*EXERCISE BRIEF*.
Your answer should consist of each line below that contains the string "with".

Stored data
= Beginning of Section =

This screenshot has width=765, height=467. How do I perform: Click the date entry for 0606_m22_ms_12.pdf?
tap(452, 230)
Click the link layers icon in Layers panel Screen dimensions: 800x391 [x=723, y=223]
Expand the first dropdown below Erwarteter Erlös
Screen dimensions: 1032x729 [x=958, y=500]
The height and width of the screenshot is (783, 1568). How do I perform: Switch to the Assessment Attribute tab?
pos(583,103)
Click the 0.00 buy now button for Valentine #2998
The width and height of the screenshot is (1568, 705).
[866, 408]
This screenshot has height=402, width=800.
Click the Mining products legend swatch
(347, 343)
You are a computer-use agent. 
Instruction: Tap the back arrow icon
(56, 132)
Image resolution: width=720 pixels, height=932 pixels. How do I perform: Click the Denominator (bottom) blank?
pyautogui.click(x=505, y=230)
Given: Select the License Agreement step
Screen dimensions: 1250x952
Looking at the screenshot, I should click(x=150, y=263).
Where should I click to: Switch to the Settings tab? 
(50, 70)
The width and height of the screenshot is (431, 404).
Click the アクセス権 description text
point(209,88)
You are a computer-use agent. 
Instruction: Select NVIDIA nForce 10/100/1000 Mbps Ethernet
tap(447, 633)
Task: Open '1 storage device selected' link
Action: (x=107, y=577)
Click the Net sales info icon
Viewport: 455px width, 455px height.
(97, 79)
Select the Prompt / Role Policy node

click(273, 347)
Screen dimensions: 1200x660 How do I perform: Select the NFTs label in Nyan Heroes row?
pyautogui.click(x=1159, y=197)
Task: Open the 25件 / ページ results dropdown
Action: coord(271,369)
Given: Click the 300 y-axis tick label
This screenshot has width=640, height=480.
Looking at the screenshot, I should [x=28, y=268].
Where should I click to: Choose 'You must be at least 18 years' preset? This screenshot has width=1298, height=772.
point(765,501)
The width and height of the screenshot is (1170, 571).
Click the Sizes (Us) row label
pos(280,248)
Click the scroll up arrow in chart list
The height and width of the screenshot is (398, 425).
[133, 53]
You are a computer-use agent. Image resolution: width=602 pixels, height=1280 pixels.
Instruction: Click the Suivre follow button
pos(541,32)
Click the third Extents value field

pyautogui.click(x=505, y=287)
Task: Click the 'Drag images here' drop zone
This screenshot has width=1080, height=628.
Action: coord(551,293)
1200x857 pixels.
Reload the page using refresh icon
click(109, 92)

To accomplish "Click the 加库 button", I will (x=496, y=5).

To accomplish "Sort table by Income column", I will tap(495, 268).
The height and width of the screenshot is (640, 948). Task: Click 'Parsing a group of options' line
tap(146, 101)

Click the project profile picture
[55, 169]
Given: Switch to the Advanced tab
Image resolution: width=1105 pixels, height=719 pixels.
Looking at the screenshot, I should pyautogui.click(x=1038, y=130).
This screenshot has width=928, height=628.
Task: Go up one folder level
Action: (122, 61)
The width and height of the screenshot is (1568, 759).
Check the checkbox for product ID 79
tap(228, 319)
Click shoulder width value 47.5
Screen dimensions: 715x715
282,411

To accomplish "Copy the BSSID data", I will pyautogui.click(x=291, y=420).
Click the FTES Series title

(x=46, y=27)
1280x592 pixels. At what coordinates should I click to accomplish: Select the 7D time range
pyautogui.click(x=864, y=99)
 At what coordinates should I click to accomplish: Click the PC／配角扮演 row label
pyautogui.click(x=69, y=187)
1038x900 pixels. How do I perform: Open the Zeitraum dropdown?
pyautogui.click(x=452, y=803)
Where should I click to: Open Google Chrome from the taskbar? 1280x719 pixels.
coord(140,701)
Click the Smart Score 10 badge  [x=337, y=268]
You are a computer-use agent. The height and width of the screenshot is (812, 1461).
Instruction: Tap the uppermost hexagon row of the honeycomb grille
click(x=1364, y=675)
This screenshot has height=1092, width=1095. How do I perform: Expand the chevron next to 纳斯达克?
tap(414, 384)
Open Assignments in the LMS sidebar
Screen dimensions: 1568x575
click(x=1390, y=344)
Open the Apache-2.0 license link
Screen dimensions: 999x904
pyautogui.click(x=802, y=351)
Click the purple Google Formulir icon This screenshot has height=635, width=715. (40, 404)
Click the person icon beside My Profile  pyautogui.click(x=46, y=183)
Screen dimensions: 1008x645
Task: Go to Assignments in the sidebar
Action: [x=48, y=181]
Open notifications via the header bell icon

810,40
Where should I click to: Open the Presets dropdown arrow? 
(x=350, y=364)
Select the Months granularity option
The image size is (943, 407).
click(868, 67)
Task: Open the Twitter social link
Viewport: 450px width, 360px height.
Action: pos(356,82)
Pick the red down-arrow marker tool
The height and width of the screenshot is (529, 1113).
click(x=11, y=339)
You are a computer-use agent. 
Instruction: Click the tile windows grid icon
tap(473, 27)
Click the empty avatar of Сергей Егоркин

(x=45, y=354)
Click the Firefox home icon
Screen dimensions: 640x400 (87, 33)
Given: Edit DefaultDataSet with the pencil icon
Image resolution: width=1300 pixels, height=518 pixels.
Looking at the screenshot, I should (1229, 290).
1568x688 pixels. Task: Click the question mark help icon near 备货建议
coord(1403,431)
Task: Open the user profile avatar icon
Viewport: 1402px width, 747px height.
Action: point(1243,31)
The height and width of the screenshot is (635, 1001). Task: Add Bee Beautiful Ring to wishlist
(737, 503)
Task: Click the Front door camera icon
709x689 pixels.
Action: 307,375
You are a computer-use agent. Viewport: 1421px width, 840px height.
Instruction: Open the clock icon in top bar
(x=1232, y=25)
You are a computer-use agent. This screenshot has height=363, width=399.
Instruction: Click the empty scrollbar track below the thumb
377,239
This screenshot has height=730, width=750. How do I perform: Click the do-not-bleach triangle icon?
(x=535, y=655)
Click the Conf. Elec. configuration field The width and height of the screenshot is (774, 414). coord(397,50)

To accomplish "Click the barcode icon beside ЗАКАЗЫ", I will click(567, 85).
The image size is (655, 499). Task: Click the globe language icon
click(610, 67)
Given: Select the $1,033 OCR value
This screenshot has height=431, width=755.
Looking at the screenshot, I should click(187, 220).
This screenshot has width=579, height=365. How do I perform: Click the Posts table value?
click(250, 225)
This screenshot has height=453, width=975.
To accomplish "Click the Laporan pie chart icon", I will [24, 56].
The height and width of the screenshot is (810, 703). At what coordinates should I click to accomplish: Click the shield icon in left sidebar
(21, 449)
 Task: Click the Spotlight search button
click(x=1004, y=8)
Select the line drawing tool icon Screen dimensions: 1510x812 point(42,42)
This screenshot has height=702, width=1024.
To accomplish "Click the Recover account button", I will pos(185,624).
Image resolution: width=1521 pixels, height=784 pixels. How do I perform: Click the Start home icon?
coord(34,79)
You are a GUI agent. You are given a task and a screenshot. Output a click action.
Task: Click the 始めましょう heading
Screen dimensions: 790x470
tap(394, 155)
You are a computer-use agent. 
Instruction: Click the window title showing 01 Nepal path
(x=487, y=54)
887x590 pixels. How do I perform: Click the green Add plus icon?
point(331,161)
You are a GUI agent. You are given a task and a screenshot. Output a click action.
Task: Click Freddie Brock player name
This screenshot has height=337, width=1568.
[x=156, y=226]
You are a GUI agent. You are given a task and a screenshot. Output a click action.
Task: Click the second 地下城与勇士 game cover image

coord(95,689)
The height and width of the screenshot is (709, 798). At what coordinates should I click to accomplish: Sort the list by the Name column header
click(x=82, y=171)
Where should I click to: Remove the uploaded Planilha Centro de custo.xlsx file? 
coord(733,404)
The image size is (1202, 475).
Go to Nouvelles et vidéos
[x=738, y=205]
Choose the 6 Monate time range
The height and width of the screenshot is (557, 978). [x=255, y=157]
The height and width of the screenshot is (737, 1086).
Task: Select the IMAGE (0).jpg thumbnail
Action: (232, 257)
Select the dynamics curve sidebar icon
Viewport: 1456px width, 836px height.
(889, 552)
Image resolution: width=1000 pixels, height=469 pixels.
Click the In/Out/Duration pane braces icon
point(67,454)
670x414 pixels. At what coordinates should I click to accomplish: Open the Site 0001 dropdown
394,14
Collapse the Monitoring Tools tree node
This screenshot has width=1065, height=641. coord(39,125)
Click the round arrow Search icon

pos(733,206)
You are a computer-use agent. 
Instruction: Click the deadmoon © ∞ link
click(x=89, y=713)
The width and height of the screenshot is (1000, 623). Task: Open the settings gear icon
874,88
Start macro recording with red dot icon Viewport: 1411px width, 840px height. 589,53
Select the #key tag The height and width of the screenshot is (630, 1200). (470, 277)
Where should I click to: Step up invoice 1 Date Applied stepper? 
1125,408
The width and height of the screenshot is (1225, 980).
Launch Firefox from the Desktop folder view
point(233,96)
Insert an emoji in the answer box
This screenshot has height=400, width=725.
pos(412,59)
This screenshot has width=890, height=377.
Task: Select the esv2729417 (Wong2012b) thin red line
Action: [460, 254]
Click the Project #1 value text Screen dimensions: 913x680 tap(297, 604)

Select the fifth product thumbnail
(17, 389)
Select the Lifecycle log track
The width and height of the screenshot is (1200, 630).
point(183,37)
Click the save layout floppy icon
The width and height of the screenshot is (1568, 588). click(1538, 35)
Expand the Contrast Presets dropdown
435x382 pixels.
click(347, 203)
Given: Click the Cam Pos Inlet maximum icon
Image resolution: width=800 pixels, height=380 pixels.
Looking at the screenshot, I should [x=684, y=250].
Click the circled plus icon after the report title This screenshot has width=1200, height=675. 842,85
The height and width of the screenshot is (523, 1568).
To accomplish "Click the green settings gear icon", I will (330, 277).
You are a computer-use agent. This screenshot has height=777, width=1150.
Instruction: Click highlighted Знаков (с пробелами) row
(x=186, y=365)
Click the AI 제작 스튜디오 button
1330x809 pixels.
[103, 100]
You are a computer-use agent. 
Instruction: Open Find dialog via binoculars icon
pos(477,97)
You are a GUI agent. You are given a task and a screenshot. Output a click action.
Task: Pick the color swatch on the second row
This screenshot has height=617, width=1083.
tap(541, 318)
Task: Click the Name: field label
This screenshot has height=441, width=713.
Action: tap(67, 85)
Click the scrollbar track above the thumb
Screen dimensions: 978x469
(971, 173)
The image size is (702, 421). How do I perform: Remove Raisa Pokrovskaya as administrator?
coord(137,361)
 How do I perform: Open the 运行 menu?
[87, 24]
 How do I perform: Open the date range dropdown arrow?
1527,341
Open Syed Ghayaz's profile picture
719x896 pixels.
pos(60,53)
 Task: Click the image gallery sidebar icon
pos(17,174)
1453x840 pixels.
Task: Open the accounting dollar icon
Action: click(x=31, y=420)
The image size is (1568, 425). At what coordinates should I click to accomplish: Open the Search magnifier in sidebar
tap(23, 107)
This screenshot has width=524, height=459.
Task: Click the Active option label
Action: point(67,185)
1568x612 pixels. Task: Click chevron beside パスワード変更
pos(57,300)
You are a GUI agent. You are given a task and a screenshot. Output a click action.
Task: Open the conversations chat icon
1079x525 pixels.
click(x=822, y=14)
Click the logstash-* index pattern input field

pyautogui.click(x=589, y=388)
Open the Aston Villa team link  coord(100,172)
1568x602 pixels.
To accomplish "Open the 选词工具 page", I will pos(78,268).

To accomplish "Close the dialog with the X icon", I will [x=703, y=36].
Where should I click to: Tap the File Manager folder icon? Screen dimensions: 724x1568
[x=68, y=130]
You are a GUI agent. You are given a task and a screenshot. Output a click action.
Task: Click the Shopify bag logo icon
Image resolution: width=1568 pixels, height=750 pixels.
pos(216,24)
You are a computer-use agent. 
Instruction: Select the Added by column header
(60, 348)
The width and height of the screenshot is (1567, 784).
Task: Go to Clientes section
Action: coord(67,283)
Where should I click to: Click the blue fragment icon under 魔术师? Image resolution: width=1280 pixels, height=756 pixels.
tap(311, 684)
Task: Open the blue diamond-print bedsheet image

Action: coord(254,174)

= End of Section =

*EXERCISE RESPONSE*.
Given: Edit DefaultDataSet with the pencil icon
Start macro recording with red dot icon Viewport: 1411px width, 840px height. 589,53
To accomplish "Close the dialog with the X icon", I will [x=703, y=36].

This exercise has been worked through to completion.